▸ EXERCISE TASK: Please copy out the following data line for line, changing nothing.

Start DATASET RECORDS

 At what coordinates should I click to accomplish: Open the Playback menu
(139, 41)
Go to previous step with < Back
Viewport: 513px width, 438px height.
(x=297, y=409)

End DATASET RECORDS

▸ SOLUTION FOR THIS EXERCISE:
 At what coordinates should I click to accomplish: Open the Playback menu
(139, 41)
Go to previous step with < Back
Viewport: 513px width, 438px height.
(x=297, y=409)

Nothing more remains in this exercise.